Weiter: Ach, und der Tod hat in der kleinen und doch mörderischen Schlacht bei Langensalza eine entsetzlich reiche Ernte gehalten! Ja, es ist
dieselbe, wenn man die Zahl der Kämpfenden in Betracht zieht, eins der blutigsten Treffen gewesen, welches die Kriegsgeschichte kennt: ein trauriger
Beleg zu der grauenhaften Tatsache, wie weit es unsere Zivilisation in der Kunst des Tötens gebracht hat.
Der hannoversche Verlust beträgt, nach amtlich publizierten (obwohl nicht ganz zuverlässigen und darum von uns ergänzten) Listen: Demnach verlor die hannoversche Armee 1393 Combattanten, wobei jedoch, die »Vermißten« nicht in Anschlag gebracht sind ...
Das Schlachtfeld bei Langensalza (Langensalza 1866)
Dort an der Unstrut Ufer
Halt dumpfer Donner her;
Von Bruderkampf erbebet
Der Boden weit umher.
Unzähl'ge blasse Leichen
Sind dort nach heißer Schlacht
Als furchtbar blut'ge Opfer
Dem Welfenstolz gebracht.
Die armen Mütter jammern,
Manch' Vaterherz wohl bricht,
Verlassne Bräute weinen;
Doch trösten kann man nicht.
Denn ihre Lieben fielen
Für Freiheit nicht, für Recht:
Nein, ihres Fürsten Selbstsucht
Riss blind sie in's Gefecht.
O stolzer Welfe hast du
Ein menschlich fühlend Herz
So muss es schier zerspringen
Vor übergroßen Schmerz.
Ja, wenn vielleicht nur einmal
Das Schlachfeld du gesehn
Du würdest niersinken
Und um Vergebung fleh'n.
Denn wisse, jene Leichen
Auf blutgedrängtem Feld
Sind fürchterliche Kläger
Vor'm Tribunal der Welt.
Die heil'ge Weltgeschichte
Hält strenge einst Gericht,
Und sie vergisst die Toten
Von Langensalza nicht.
Vielleicht kann man diese Treue nur aus dem Zeitgeist verstehen - für Gott, König und Vaterland!

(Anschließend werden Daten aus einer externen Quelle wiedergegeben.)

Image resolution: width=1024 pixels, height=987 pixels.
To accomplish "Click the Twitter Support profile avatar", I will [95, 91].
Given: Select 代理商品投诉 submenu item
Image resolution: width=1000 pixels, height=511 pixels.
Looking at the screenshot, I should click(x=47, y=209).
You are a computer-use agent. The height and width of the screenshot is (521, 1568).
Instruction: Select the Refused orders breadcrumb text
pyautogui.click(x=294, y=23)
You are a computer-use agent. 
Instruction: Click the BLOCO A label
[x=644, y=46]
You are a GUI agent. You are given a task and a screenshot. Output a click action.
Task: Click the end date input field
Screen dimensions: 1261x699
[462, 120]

Des Königs Verlautbarungen u.a.
An Meinen General-Lieutenant von Arntsschildt,
commandirenden General Meiner im Felde befindlichen Truppen.

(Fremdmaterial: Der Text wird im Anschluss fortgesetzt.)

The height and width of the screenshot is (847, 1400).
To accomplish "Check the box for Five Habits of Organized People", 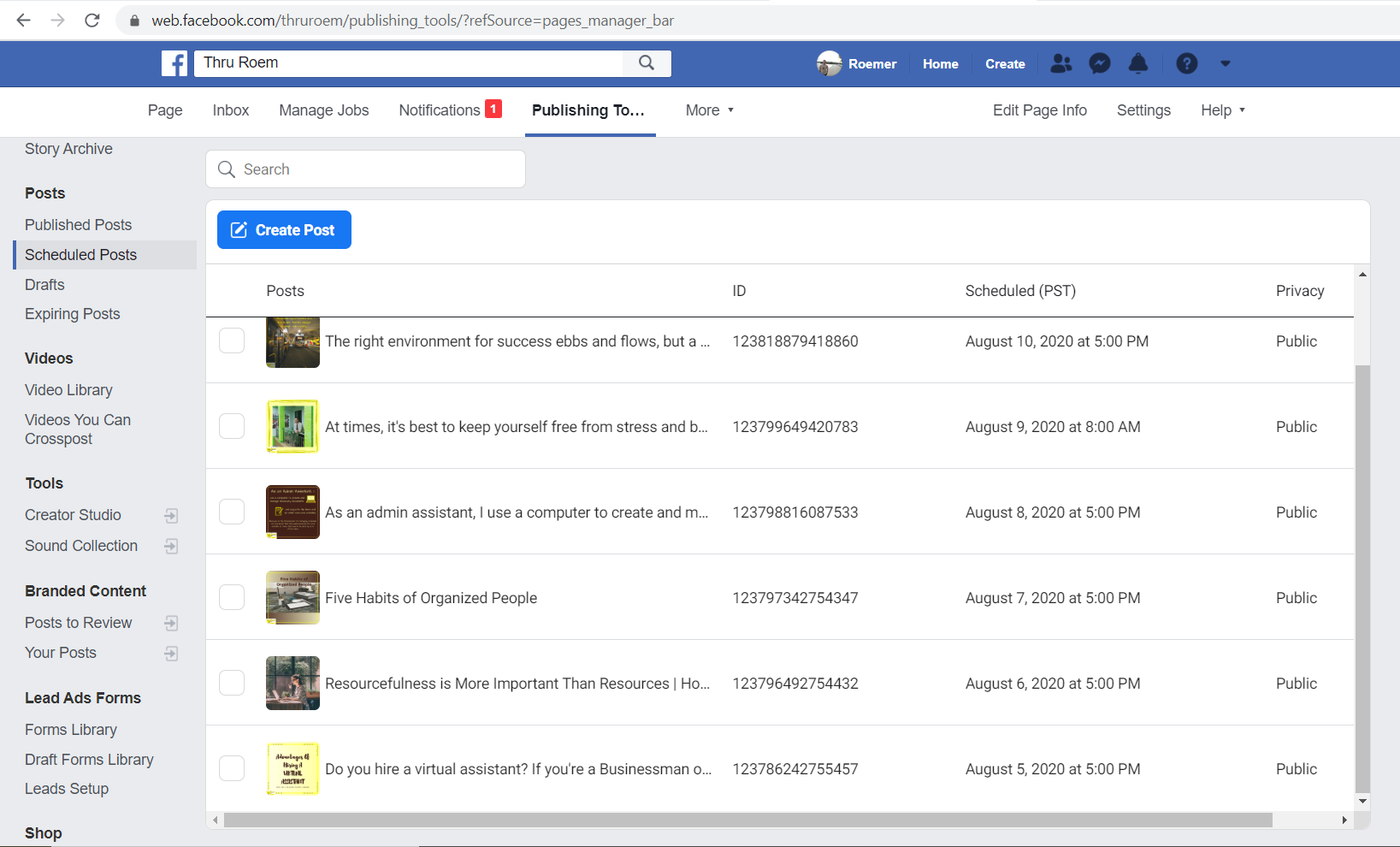I will tap(232, 597).
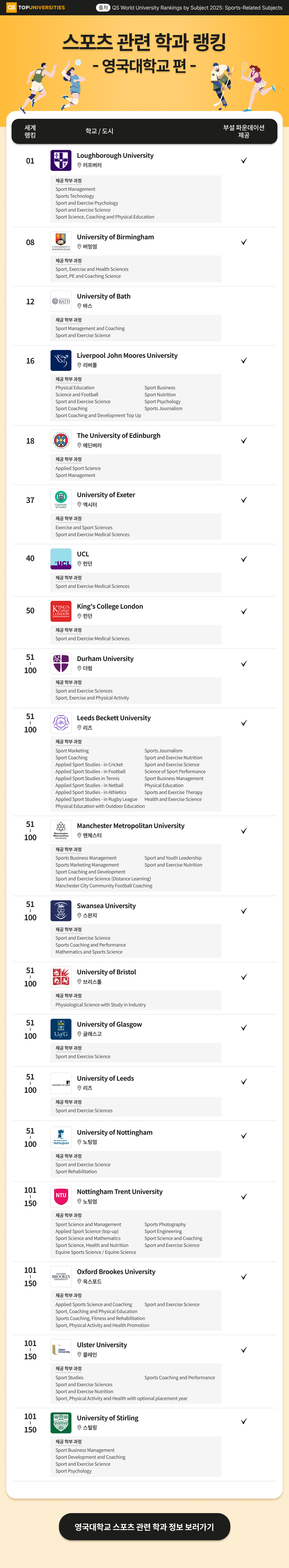Click the location pin under University of Bath
The width and height of the screenshot is (289, 1568).
pyautogui.click(x=79, y=306)
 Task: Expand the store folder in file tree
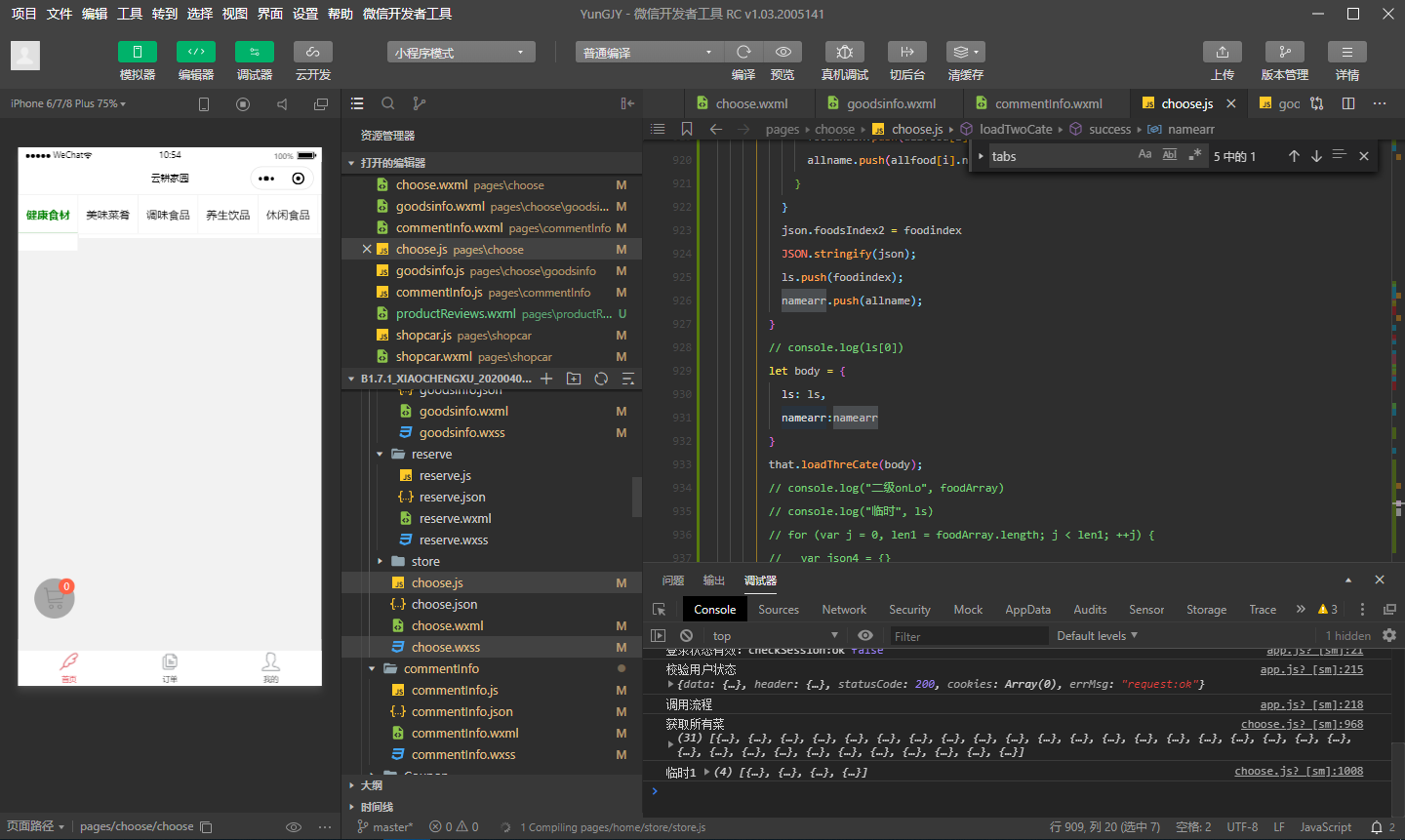point(425,561)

Hauptquartier Langensalza, den 27. Juni 1866.
Indem ich Ihnen, Mein General-Lieutenant von
Arentsschildt, Meine warme Anerkennung für die Führung Meiner Armee in der
heutigen Schlacht, der Ich den Namen der Schlacht von Langensalza beilege,
ausspreche, und dem Stabe, den Generälen, den Commandeuren der einzelnen
Abtheilungen, so wie überhaupt den, ganzen Officier-Corps Meiner Armee für das
schöne Beispiel, mit welchem sie in der Schlacht vorangingen, Meinen innigen
Dank bezeuge, befehle Ich Ihnen, folgenden Erlaß an Meine Armee bekannt zu
machen:
Hauptquartier Langensalza, den 27. Juni 1866.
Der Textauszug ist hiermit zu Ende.